Because of these overlaps, this chapter describes the streams in fairly general terms. When we talk simply about streams, we mean any of the streams. When we talk about input streams or output streams, we mean the byte variety. The character streams are referred to as readers and writers. For example, when we talk about the Buffered streams we mean the entire family of BufferedInputStream, BufferedOutputStream, BufferedReader, and BufferedWriter. When we talk about Buffered byte streams we mean both BufferedInputStream and BufferedOutputStream. When we talk about Buffered character streams, we mean BufferedReader and BufferedWriter.
The classes and interfaces in java.io can be broadly split into five groups:
- The general classes for building different types of byte and character streams—input and output streams, readers and writers, and classes for converting between them—are covered in Section 20.2 through to Section 20.4.
- A range of classes that define various types of streams—filtered streams, buffered streams, piped streams, and some specific instances of those streams, such as a line number reader and a stream tokenizer—are discussed in Section 20.5.
- The data stream classes and interfaces for reading and writing primitive values and strings are discussed in Section 20.6.
- Classes and interfaces for interacting with files in a system independent manner are discussed in Section 20.7.
- The classes and interfaces that form the object serialization mechanism, which transforms objects into byte streams and allows objects to be reconstituted from the data read from a byte stream, are discussed in Section 20.8.
Some of the output streams provide convenience methods for producing formatted output, using instances of the java.util.Formatter class. You get formatted input by binding an input stream to a java.util.Scanner object. Details of formatting and scanning are covered in Chapter 22.
The IOException class is used by many methods in java.io to signal exceptional conditions. Some extended classes of IOException signal specific problems, but most problems are signaled by an IOException object with a descriptive string. Details are provided in Section 20.9 on page 563. Any method that throws an IOException will do so when an error occurs that is directly related to the stream.
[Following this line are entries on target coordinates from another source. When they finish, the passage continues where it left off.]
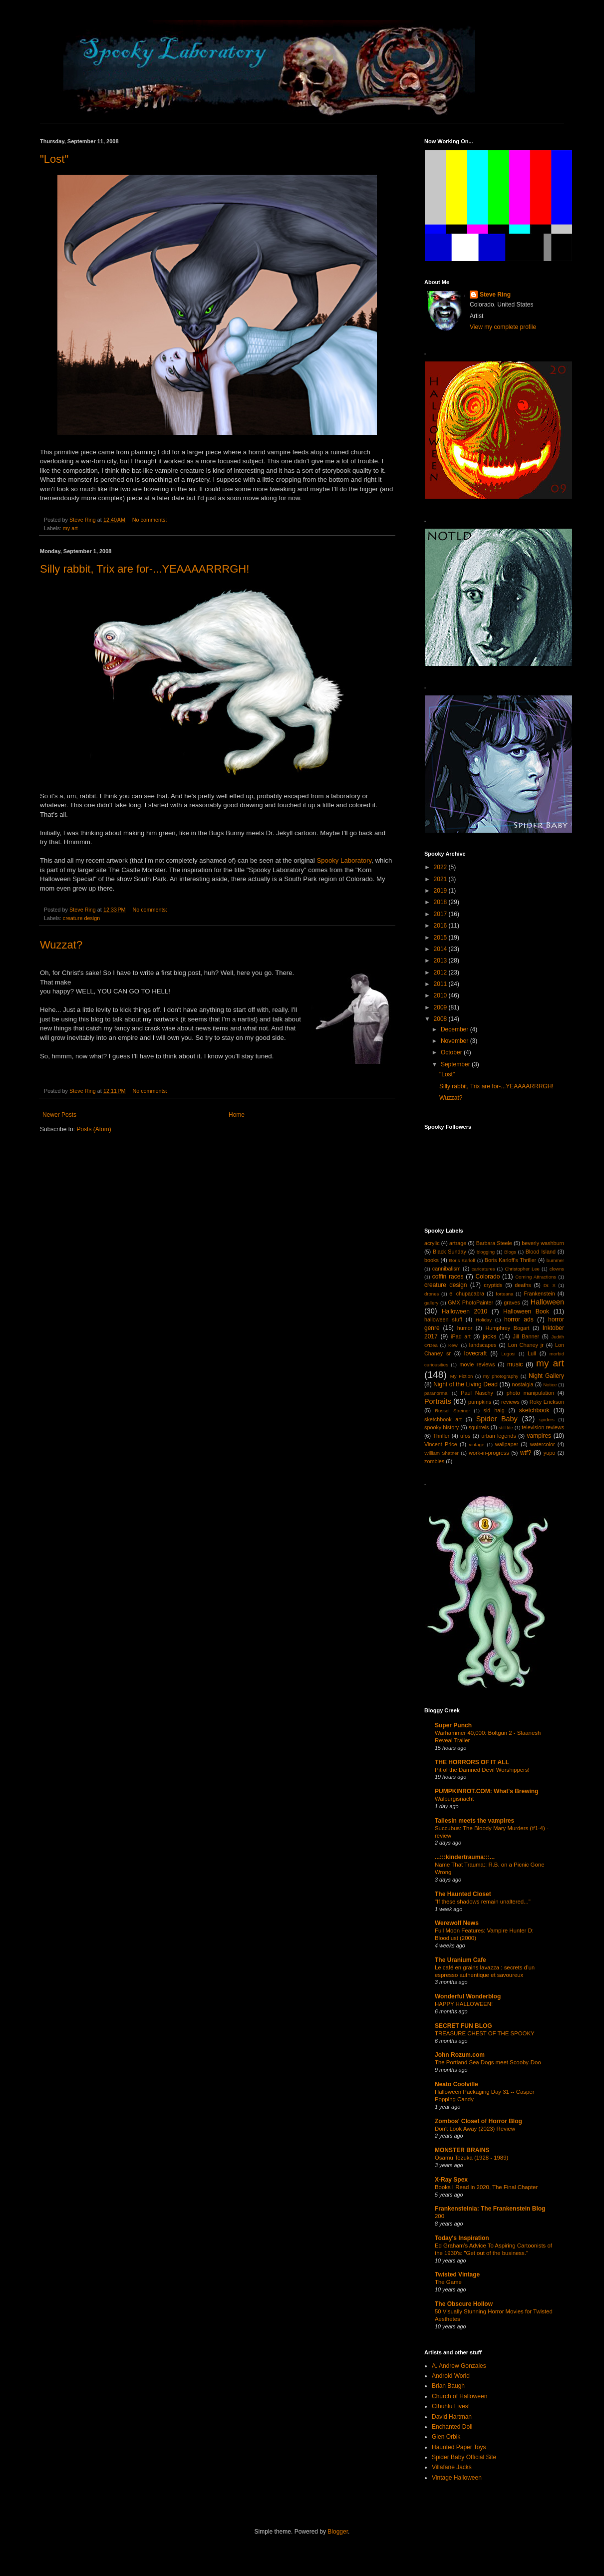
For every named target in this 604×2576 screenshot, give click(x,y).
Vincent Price (440, 1444)
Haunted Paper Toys (459, 2447)
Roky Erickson (547, 1402)
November (455, 1040)
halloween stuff (443, 1319)
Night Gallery (546, 1375)
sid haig (494, 1410)
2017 (441, 914)
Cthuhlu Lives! (451, 2406)
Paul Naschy (477, 1393)
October (452, 1052)
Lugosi (508, 1353)
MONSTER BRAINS (462, 2150)
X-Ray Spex (451, 2179)
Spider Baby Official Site (464, 2457)
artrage (457, 1243)
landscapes (483, 1345)
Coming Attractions (535, 1277)
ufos (465, 1436)
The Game (448, 2282)
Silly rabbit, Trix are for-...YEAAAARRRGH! (144, 569)
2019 (441, 890)
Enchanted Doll (452, 2426)
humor (465, 1328)
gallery (431, 1302)
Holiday (484, 1319)
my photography (501, 1376)
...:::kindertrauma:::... (465, 1857)
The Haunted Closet (463, 1894)
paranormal (436, 1393)
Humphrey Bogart (507, 1328)
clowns (557, 1269)
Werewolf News (457, 1923)
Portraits (437, 1401)
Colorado (488, 1276)
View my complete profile (503, 326)
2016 (441, 925)
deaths (523, 1285)
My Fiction (461, 1376)
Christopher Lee (522, 1269)
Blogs (510, 1252)
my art (70, 528)
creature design (81, 918)
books (431, 1260)
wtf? (525, 1452)
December (455, 1029)
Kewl (453, 1345)
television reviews (543, 1427)
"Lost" (54, 159)
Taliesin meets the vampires (474, 1820)
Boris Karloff (462, 1260)
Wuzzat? (61, 945)
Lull (532, 1353)
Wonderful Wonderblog (468, 1996)
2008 (441, 1018)
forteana (504, 1293)
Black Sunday (449, 1252)
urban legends (498, 1436)
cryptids (493, 1285)
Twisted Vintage (457, 2274)
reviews (510, 1402)
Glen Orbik (446, 2436)
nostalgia (522, 1384)
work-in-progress (489, 1453)
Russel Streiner (452, 1410)
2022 (441, 867)
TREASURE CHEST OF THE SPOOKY (485, 2033)
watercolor (542, 1444)
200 (439, 2216)
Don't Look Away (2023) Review (475, 2129)
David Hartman (452, 2416)
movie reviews (477, 1364)
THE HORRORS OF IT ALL (472, 1762)
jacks (489, 1336)
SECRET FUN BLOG (463, 2025)
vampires (539, 1435)
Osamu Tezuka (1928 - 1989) (471, 2158)
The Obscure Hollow (464, 2303)
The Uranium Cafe (460, 1959)
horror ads (519, 1319)
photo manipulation (530, 1393)
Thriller (441, 1436)
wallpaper (506, 1444)
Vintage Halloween (457, 2477)
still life (506, 1427)
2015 (441, 937)
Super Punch (453, 1725)
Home (237, 1114)
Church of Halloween (459, 2396)
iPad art (461, 1336)
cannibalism (446, 1269)
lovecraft (475, 1353)
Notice (550, 1384)
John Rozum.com (460, 2054)
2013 (441, 960)
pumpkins (479, 1402)
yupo (549, 1453)
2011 (441, 983)
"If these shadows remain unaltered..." (483, 1902)
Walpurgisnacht (454, 1799)
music (515, 1364)
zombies (434, 1461)
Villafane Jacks (452, 2467)
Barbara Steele (494, 1243)
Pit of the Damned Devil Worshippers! (482, 1770)
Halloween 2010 (464, 1311)
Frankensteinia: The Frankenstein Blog (490, 2208)
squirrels (479, 1427)
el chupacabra (466, 1293)
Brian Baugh (448, 2385)
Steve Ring (495, 294)
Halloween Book (526, 1311)
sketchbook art (443, 1419)
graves (512, 1302)
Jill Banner (526, 1336)
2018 (441, 902)
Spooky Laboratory (343, 860)
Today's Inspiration (462, 2238)
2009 (441, 1007)
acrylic (432, 1243)
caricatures (483, 1269)
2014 (441, 949)
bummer (555, 1260)
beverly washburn (543, 1243)
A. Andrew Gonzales (459, 2365)
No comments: (150, 520)
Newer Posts (59, 1114)
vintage (476, 1444)
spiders (547, 1419)
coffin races (448, 1276)
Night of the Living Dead (465, 1384)
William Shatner (441, 1453)
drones (431, 1293)
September (456, 1064)
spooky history (441, 1427)
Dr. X (550, 1285)
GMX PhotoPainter (470, 1302)
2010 (441, 995)
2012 (441, 972)
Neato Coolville (456, 2084)
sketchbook (534, 1410)
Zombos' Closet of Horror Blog (478, 2121)
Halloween (547, 1302)
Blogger (337, 2531)
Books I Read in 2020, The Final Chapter (486, 2187)
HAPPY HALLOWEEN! (464, 2004)
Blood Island (541, 1252)
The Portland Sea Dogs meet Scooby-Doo (488, 2062)
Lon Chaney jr (526, 1345)
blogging (486, 1252)
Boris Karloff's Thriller (510, 1260)
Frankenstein (539, 1293)
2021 (441, 879)
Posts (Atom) (93, 1129)
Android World (451, 2375)
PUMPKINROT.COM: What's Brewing (487, 1791)
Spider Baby (497, 1419)
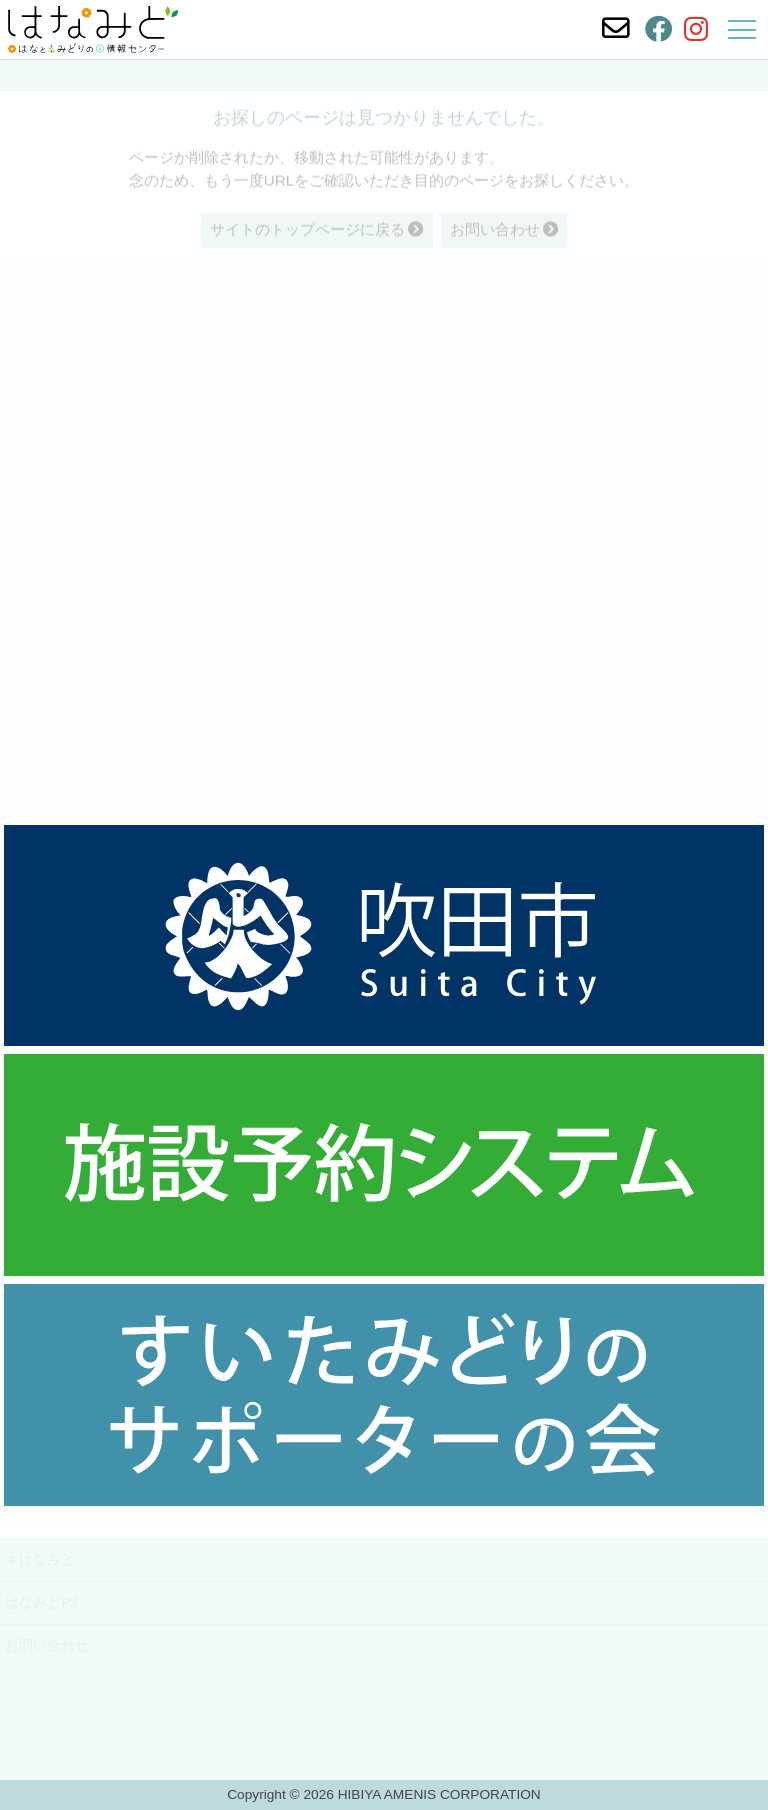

In particular, invoking a method on a closed stream may result in an IOException. Unless there are particular circumstances under which the IOException will be thrown, this exception is not documented for each individual method of each class.
Similarly, NullPointerException and IndexOutOfBoundsException can be expected to be thrown whenever a null reference is passed to a method, or a supplied index accesses outside of an array. Only those situations where this does not occur are explicitly documented.
All code presented in this chapter uses the types in java.io, and every example has imported java.io.* even when there is no explicit import statement in the code.